▶ EXTRAIT DU TEXTE
De passage à Paris pour une intervention à l’OCDE, M. Mitsutsune Yamaguchi, professeur à l’université de Tôkyô et spécialiste international des questions environnementales a tiré un premier bilan de l’après-Copenhague lors d’une conférence à la Maison de la culture du Japon à Paris.

Le Sommet de Copenhague en décembre 2009 n’avait abouti qu’à une simple déclaration de bonne intention, indiquant que l’ "augmentation de la température devrait être limitée à 2°C d’ici cinquante ans" mais sans qu’aucun engagement global qui soit accompagné d’un mécanisme de sanctions ne soit décidé. Pour M. Yamaguchi, ce sommet marque ainsi la fin du leadership européen, car le projet initial porté par les pays européens visait à réduire de 50 % les émissions de gaz à effets de serre (GES) par rapport à 1990 d’ici 2050. C’est également la fin selon lui de ce qu'il appelle le "Kyoto style", c’est-à-dire la possibilité pour les États d’acheter des droits à polluer s’ils ne peuvent pas baisser leurs émissions de GES.

"Une drôle de loi"

▶ À FAIRE
Poursuivez, s'il vous plaît, le texte ci-dessus sur l'après-Copenhague, à partir de l'intertitre « Une drôle de loi » qui le termine.

▶ DONNÉES FOURNIES

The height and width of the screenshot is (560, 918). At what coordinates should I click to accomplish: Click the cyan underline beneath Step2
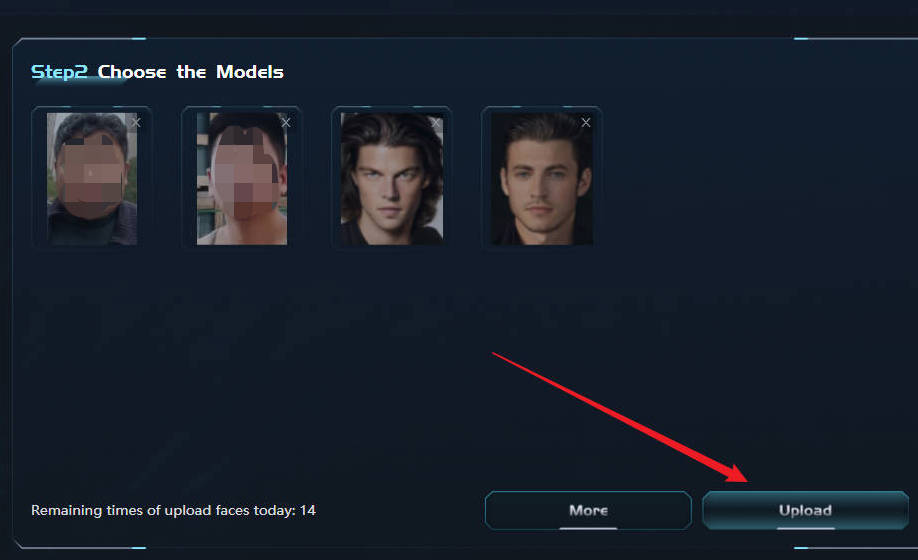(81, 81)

==

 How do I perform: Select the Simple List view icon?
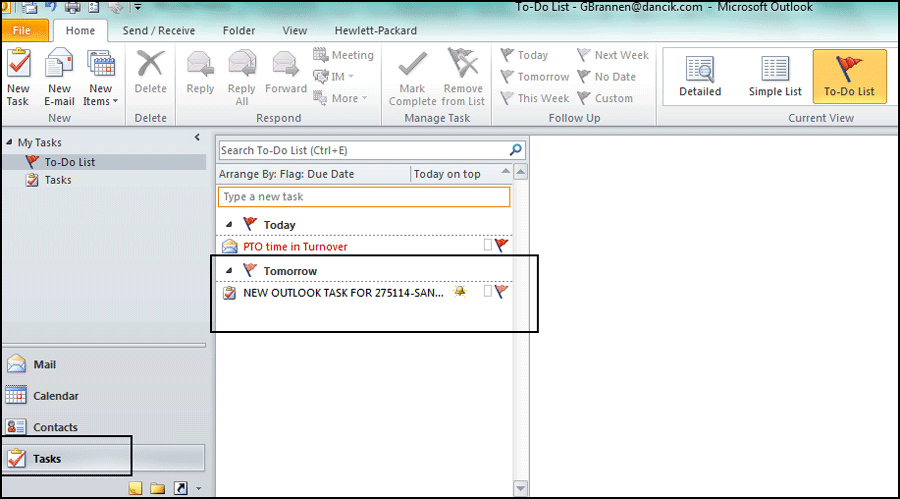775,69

▶ RÉPONSE
Cette conférence a été également l’occasion de faire le point sur la position du Japon sur ce dossier alors qu’une loi de réduction des émissions de CO2 est en discussion à la Diète. La victoire du Parti Démocrate Japonais (PDJ) en août 2009 a constitué un changement radical dans la politique climatique du Japon. Dans un discours à l’ONU, le nouveau Premier ministre Yukio Hatoyama s’était alors engagé à une réduction de 25 % des émissions de CO2 par rapport à 1990   . La loi fondamentale sur le changement climatique vient confirmer cette volonté gouvernementale d’être à la pointe dans le monde sur les questions environnementales. A court terme, le Japon s’engage à baisser de 25 % ses émissions de CO2 par rapport à 1990 et d’ici 2020 ou de 30 % par rapport à 2005. Cependant, le Japon s’engagerait à appliquer cette loi uniquement si les autres pays industrialisés faisaient de même. "Je suis intervenu à l’Assemblée pour dire que c’était tout de même une drôle de loi, mais les hommes politiques ont leur propre chemin", a ajouté M. Yamaguchi.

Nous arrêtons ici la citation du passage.